Chapter 10
CHAPTER
I’d like to say I’m over my fears as I toss and turn in my bed, but the flight to Melbourne has escalated what I’ve spent years avoiding.
When I finally sleep, there are flames and explosions, so at three in the morning, I make a cup of tea and sit in a chair at the window.
A rubbish truck rumbles past. Two taxis.
A police car. If I thought I’d put others at risk at Morrison, I wouldn’t go.
But once I’m off the plane and the ship, I’ll be okay.
I’ll work hard with the specialists and support workers on Morrison.
I’ll keep working on the exercises Rani gave me.
By the time I come home, I’ll be stronger.
I hope.
I’m not meeting the others in the foyer until nine but leave my bag with the concierge at six.

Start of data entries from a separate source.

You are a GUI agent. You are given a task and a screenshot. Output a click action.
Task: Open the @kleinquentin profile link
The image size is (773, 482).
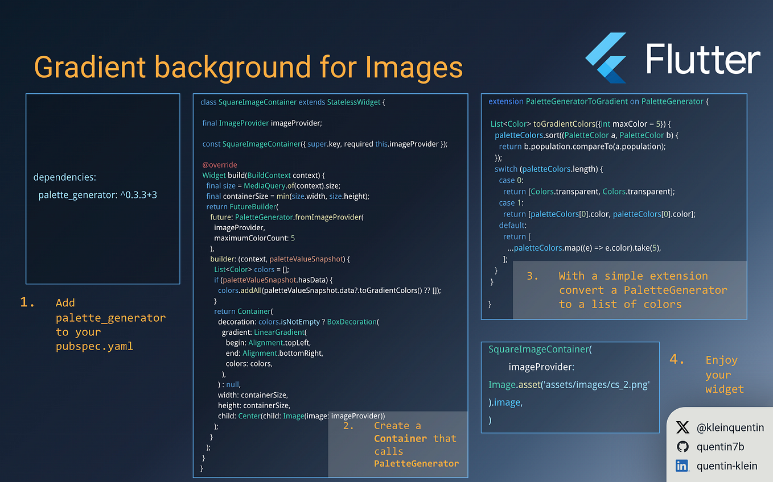[x=730, y=427]
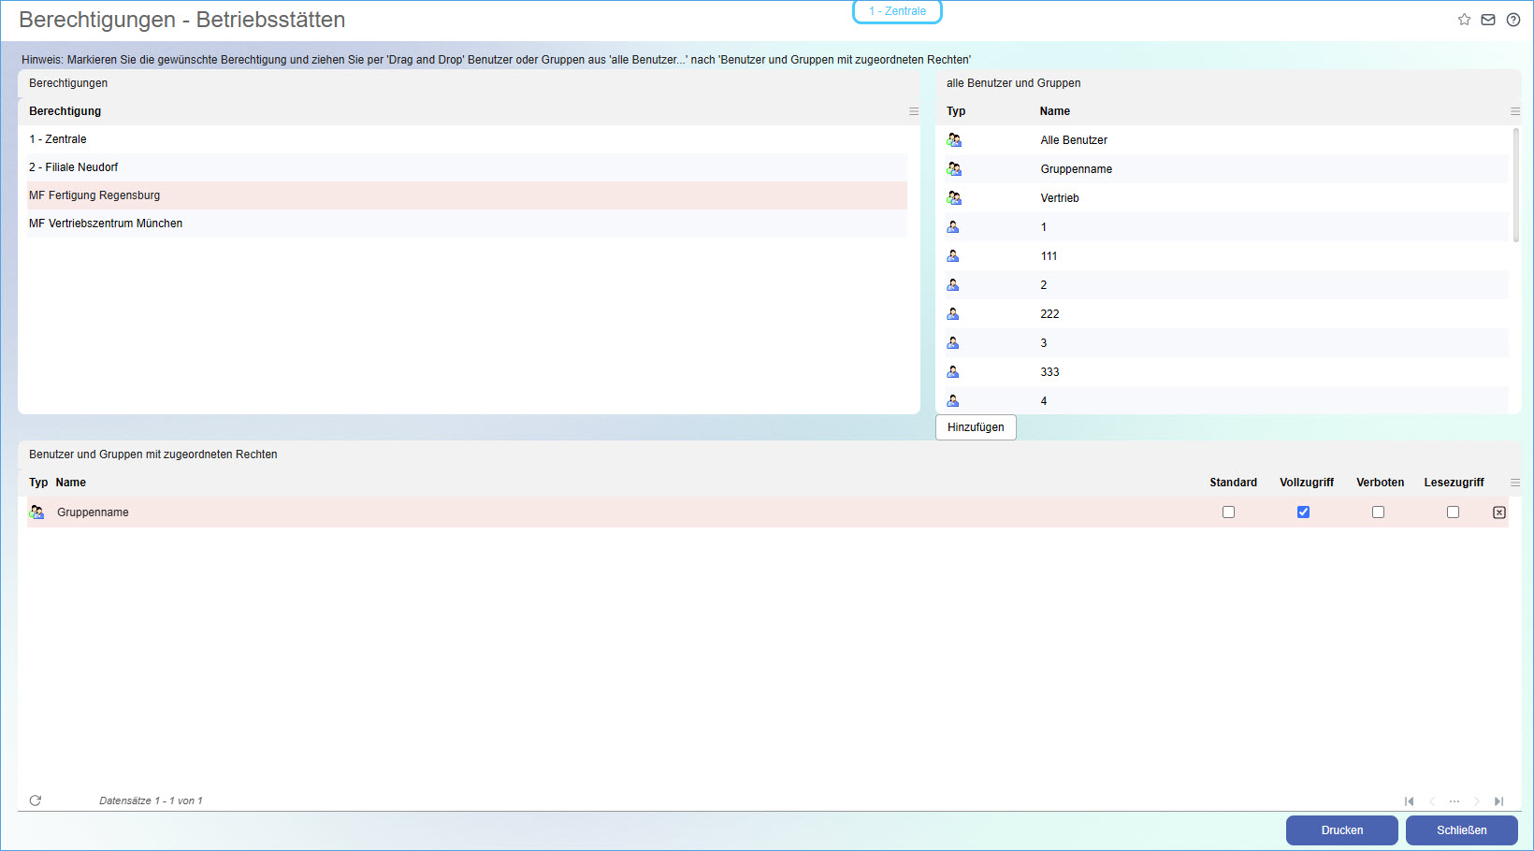The image size is (1534, 851).
Task: Click the favorites star icon
Action: coord(1464,20)
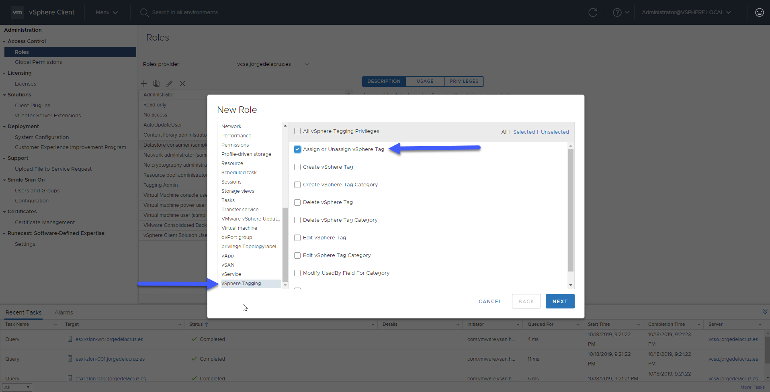The image size is (770, 392).
Task: Filter privileges by Unselected link
Action: pyautogui.click(x=555, y=132)
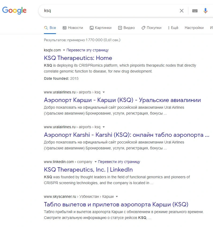
Task: Select the Покупки shopping tab
Action: tap(151, 28)
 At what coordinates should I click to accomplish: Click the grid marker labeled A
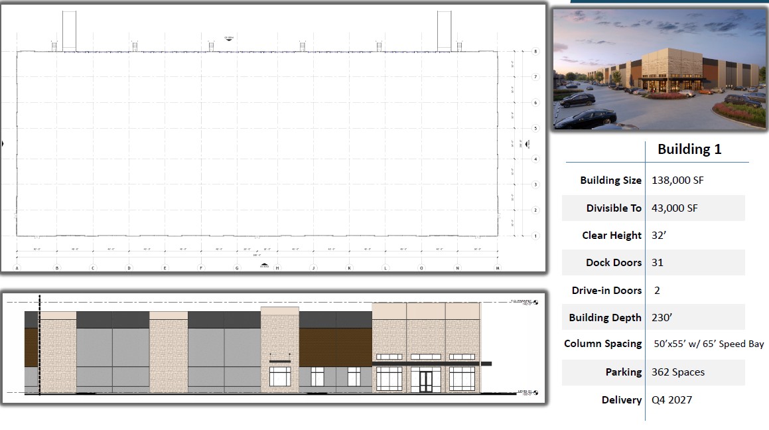click(x=17, y=268)
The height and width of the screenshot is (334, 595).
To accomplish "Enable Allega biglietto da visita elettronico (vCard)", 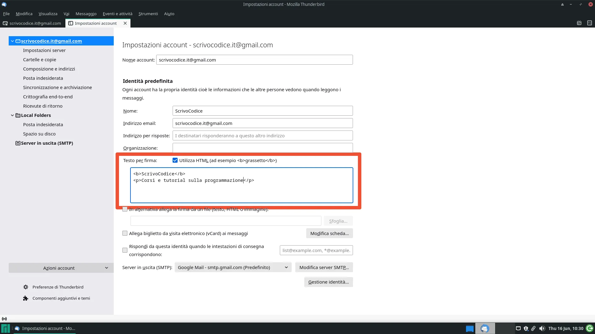I will (125, 233).
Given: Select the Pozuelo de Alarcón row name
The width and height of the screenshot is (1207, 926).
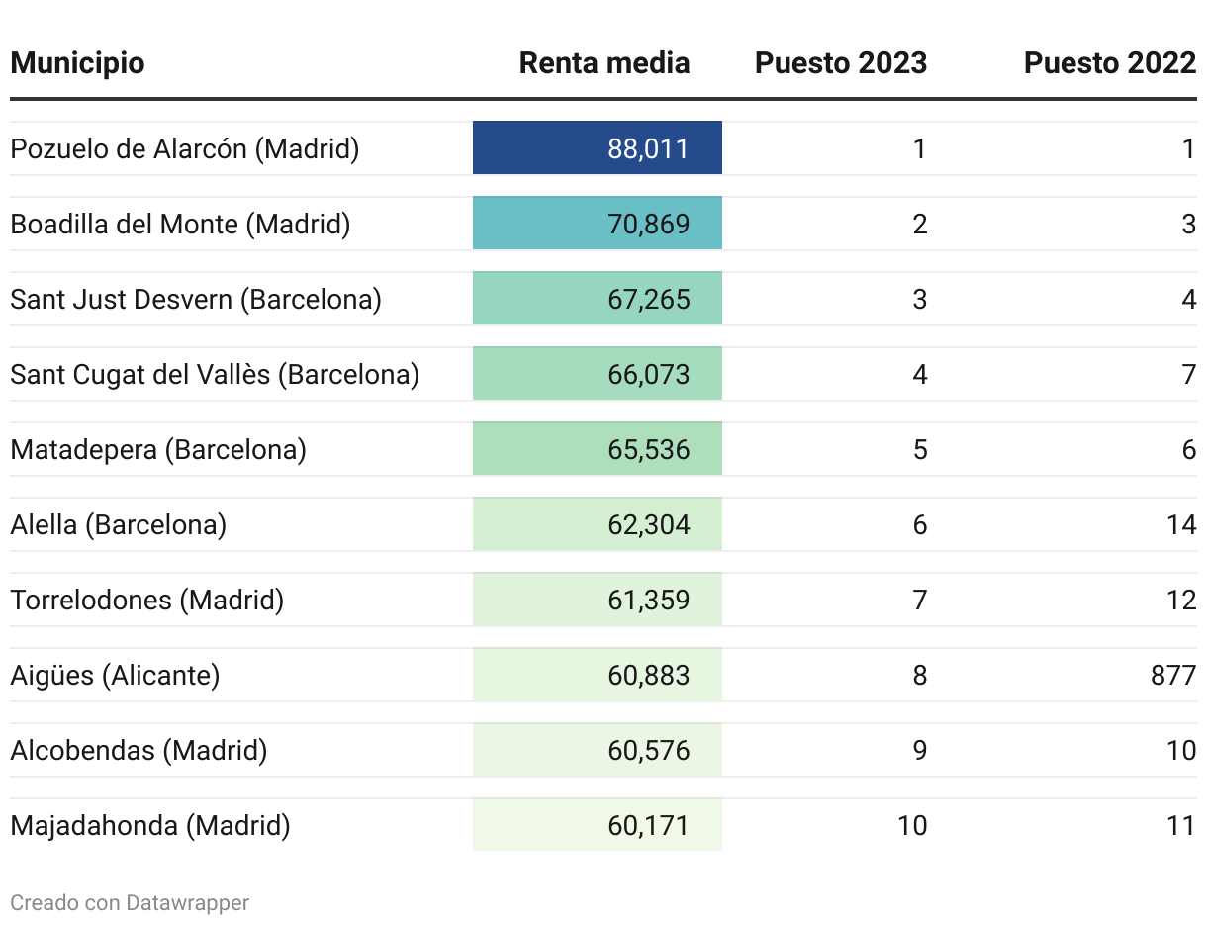Looking at the screenshot, I should (x=184, y=148).

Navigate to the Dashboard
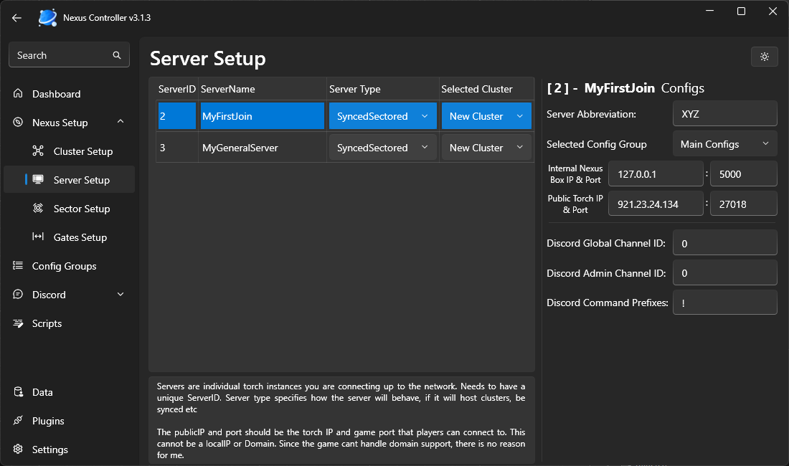[56, 94]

The café on the corner has bacon and egg rolls and pastries on the take-away menu, but my throat is already tight so I order a juice, sipping slowly as I wait at the lights then cross the road to the park.
There are runners here, and cyclists, but I take a quieter route that winds through the gardens to the lake.
Magpies warble from a grey gum and six black swans glide across the surface of the water.
The eastern spinebill, a species of honeyeater, looks smart in his feathers of grey, caramel and white as he forages for breakfast. I sit at a timber bench that overlooks the lake, roll up my sleeves and roll them down again.
If I ignore the hum of traffic, the occasional car horn, if I focus on the birds and insects and keep my gaze clear of the skyscrapers, I could be at home in the country.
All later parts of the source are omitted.